The difference in Tennessee is that the disruptive protesters were themselves representatives inside the chamber, a new low of mob anarchy. “Robert’s Rules of Order,” the guide for functional and orderly public meetings utilized by every City Council and legislative body in the country, has clear protocols for speaking and deliberations, and Article XIII 72 specifies that a deliberative Assembly can make and enforce its own laws, and punish offenders, including expelling them.

In 1967, several dozen gun-toting Black Panther militants stormed the California Capitol to protest gun control legislation they viewed as antithetical to the ability of black citizens to protect themselves.

Imagine a scenario today whereupon two white Republican representatives organized a screaming mob of protesters inside our Capitol, then took a bullhorn to shout down the legislature demanding immediate funding for placing armed officers in every school to address gun violence.
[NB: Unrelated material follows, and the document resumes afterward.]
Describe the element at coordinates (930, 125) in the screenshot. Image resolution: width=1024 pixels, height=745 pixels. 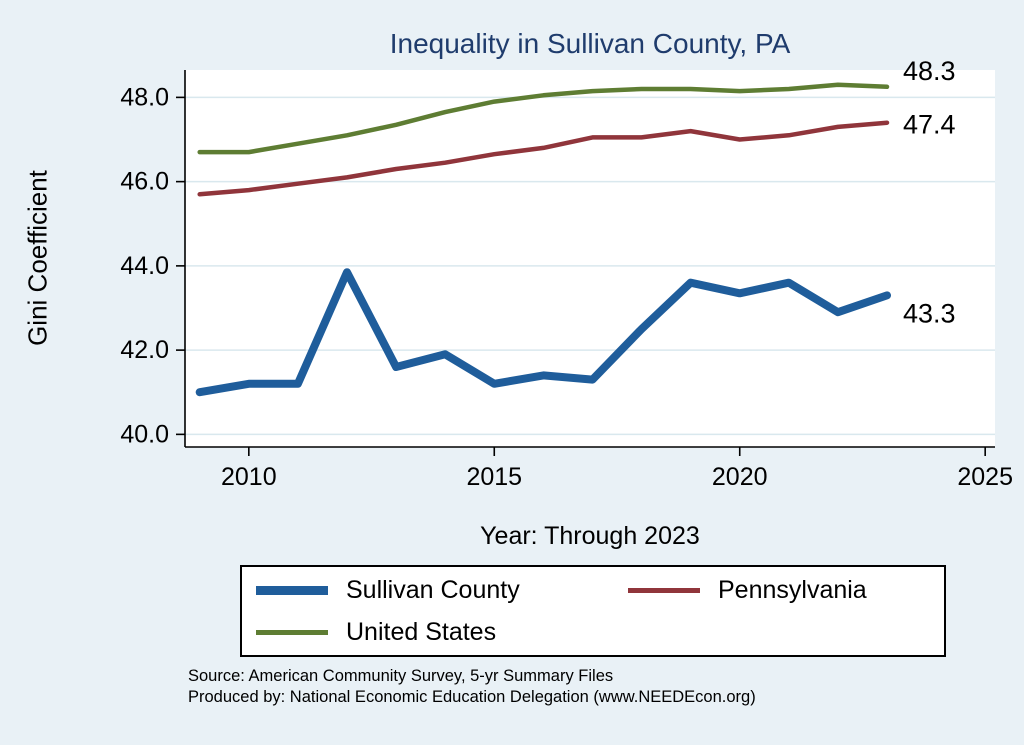
I see `end-label-pennsylvania: 47.4` at that location.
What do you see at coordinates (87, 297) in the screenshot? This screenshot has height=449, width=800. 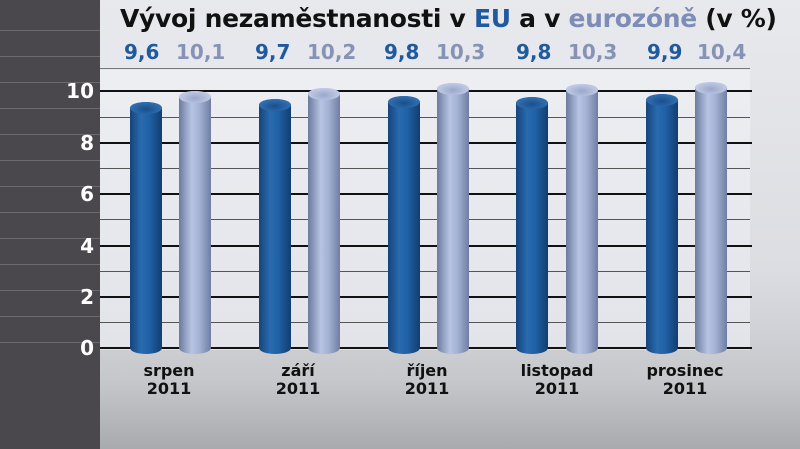 I see `y-tick: 2` at bounding box center [87, 297].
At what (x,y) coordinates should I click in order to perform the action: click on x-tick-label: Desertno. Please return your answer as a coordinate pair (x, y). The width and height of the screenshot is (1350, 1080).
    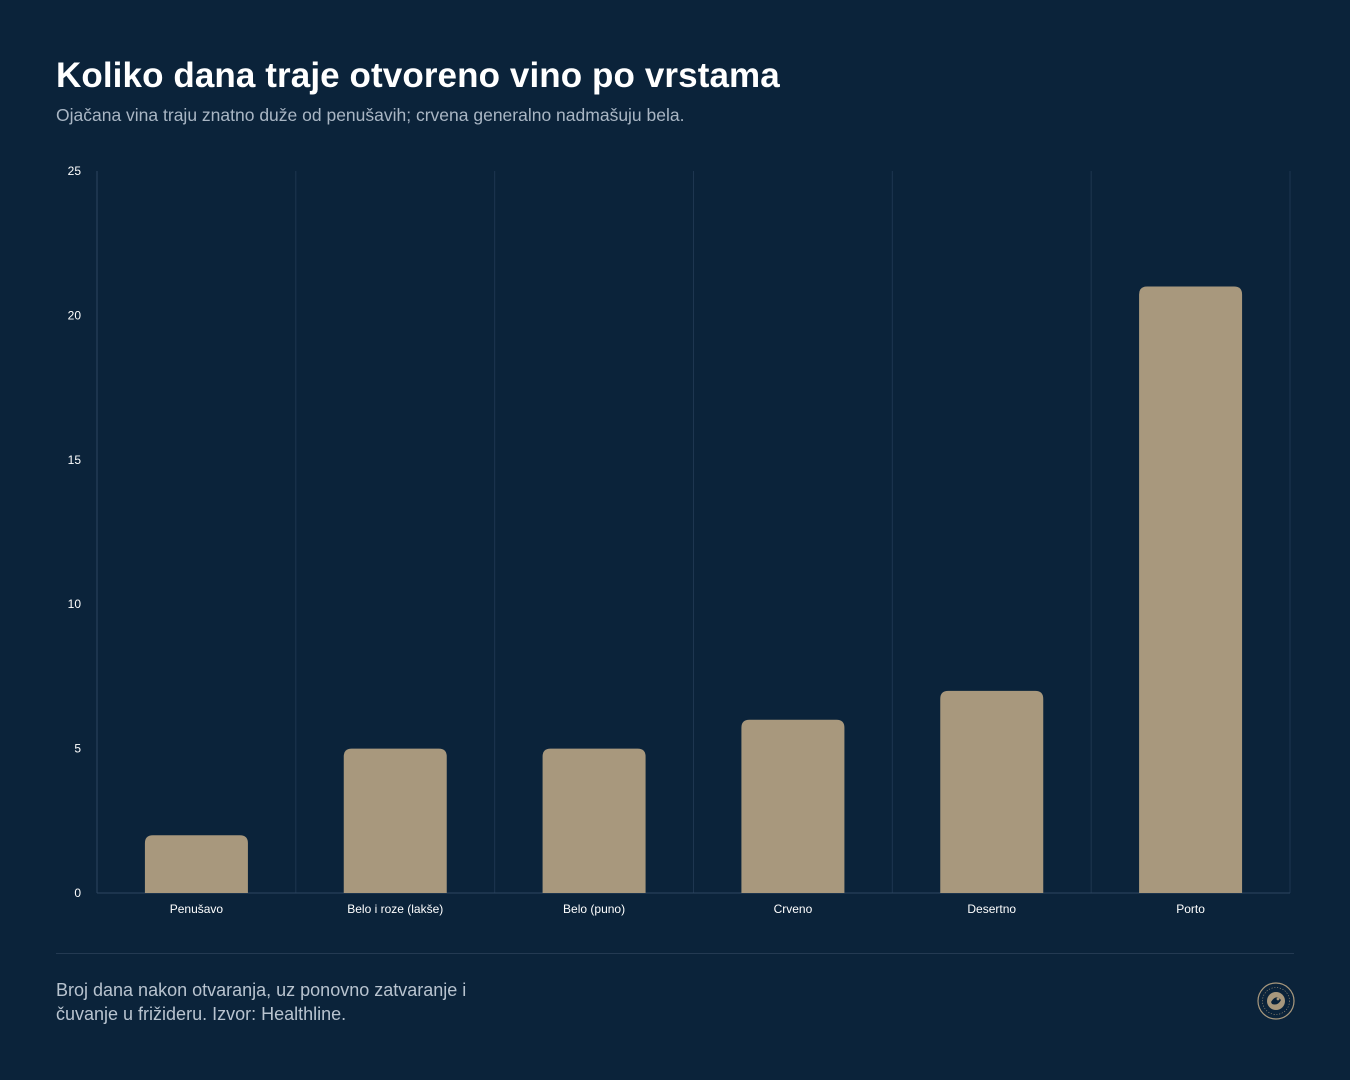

We are all sickened by these animals murdering our kids, and that would incontrovertibly make a huge difference, yet Democrats have routinely blocked those measures. Conservatives are beyond frustrated by their obstinance, some saying they don’t truly care about our kids, only want to use them to disarm Americans, and have blood on their hands. I would support their cause, but not those mob methods. If they were expelled from the legislature I wouldn’t claim racism, nor intimate violence as CBS anchor John Dickerson did in reaction to the Tennessee expulsions.

Rep. Johnson said, “North Korea has more democracy than we do,” and “it’s terrifying to me that we’re in this march to fascism.” Fascism is defined by intimidation and violence, the very intimidation she practiced in the chamber and the violence of her supporters storming the chamber doors. The fascist march is one she is helping to orchestrate.